Stored data entries
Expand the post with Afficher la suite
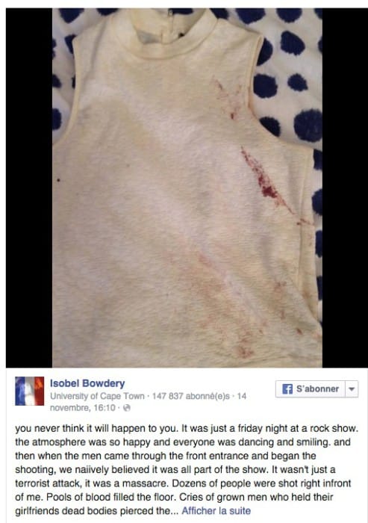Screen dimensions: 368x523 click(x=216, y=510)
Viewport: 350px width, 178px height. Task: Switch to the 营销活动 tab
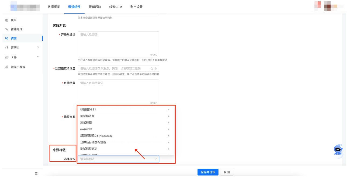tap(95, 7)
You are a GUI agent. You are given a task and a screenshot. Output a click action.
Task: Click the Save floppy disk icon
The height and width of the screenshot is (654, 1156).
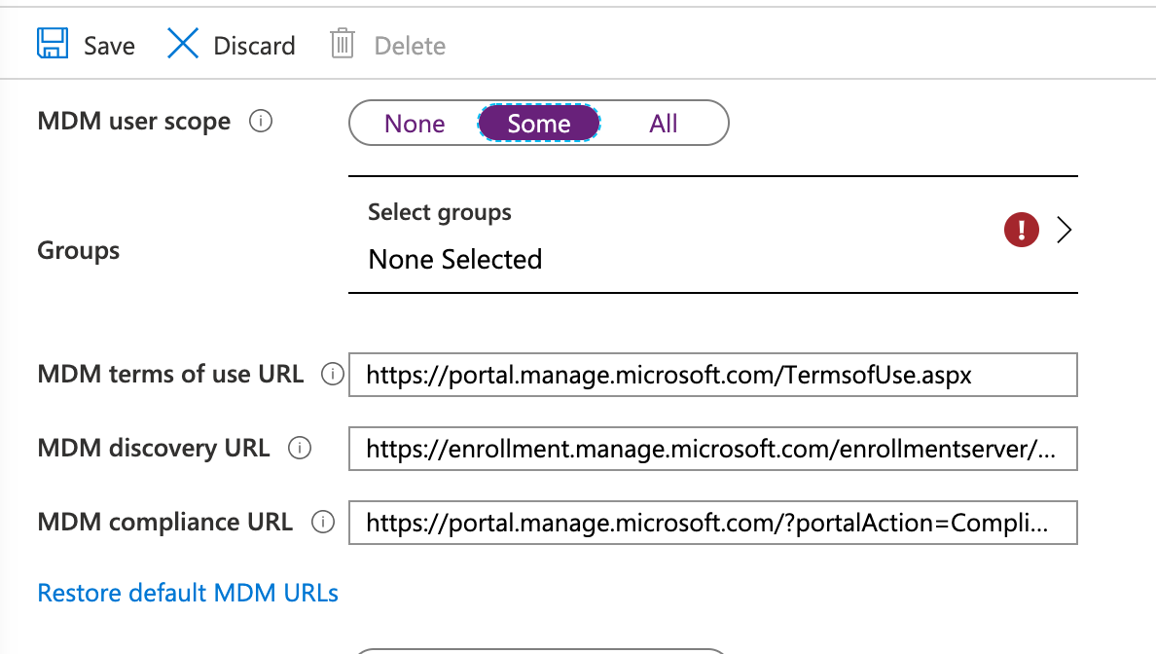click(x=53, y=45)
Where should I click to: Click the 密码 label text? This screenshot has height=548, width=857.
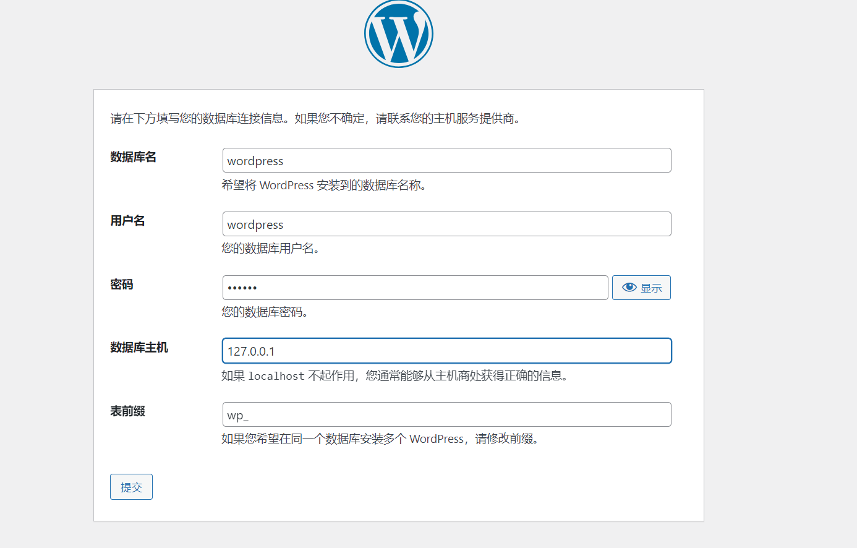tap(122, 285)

#### Task brief:
Reproduce the lines from the line with "Task: Click the Save floppy disk icon" through the last line of the entries exactly, including both ends and excluding pictures.

#### Answer to this exercise:
Task: Click the Save floppy disk icon
The height and width of the screenshot is (654, 1156).
click(x=53, y=45)
Where should I click to: Click the 密码 label text? This screenshot has height=548, width=857.
tap(122, 285)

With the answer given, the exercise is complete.